▸ Work task
Report the number of lines in the material below that contain "computer", without any other words.

▸ Data for analysis
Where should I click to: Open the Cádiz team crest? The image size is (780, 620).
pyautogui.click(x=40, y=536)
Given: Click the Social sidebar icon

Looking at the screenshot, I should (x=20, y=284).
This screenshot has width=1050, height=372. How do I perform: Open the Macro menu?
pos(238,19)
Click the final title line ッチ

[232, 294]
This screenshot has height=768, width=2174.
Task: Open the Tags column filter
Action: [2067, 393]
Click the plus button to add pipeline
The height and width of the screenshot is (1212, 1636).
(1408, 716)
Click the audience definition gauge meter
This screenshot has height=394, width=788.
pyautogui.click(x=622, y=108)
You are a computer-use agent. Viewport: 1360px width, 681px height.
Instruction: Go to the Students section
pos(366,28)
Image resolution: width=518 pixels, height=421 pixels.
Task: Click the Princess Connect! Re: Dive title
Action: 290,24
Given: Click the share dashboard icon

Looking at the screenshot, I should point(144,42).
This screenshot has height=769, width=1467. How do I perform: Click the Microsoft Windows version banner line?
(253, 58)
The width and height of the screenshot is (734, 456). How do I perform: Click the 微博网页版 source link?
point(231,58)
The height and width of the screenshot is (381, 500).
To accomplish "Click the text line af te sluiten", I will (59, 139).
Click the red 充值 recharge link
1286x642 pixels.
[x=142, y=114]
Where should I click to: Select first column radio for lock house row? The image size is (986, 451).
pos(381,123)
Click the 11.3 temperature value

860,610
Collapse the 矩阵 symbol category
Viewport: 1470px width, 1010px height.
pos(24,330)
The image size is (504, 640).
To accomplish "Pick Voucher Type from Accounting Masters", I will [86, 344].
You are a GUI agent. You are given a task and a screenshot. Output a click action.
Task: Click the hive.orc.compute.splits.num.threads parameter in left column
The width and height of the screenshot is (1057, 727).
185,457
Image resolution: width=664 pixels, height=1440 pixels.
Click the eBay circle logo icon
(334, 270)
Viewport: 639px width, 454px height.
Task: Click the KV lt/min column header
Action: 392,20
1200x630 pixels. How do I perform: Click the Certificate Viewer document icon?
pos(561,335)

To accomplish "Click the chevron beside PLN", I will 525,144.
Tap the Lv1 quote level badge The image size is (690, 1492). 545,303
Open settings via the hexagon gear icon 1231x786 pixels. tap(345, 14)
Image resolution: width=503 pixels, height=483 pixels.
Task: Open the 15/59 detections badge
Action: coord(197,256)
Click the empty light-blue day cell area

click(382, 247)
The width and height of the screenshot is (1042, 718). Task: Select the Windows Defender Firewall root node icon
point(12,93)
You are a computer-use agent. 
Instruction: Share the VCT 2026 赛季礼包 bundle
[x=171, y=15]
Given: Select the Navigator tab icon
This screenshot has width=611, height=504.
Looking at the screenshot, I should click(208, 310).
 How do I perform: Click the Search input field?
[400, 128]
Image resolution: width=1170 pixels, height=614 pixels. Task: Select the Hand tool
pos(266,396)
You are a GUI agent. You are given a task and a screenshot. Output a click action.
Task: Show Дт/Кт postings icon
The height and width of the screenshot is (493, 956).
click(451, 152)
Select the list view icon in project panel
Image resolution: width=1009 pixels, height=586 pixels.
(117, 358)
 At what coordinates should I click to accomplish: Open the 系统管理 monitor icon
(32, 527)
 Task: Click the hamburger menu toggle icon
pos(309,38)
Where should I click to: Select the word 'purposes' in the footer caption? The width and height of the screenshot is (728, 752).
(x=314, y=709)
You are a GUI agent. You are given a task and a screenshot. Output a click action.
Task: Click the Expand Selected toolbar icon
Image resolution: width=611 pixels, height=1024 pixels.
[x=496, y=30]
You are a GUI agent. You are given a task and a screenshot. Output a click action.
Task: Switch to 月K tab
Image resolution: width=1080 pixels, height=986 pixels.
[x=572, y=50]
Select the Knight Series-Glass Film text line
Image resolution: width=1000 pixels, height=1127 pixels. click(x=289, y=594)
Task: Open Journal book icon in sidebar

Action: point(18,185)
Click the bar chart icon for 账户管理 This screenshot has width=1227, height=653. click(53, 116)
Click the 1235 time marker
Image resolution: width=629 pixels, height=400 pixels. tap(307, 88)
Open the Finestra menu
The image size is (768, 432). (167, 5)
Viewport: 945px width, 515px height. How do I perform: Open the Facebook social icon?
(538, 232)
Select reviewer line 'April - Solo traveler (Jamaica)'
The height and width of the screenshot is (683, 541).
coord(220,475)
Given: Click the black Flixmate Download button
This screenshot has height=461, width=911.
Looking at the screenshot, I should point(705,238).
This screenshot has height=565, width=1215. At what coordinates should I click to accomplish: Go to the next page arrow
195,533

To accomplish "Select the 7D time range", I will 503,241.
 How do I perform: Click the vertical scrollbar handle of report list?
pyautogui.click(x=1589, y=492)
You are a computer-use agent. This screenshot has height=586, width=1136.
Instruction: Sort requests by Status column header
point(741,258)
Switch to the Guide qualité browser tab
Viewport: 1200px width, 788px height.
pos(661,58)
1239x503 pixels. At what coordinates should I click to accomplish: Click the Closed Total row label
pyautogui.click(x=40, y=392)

▸ Final answer
3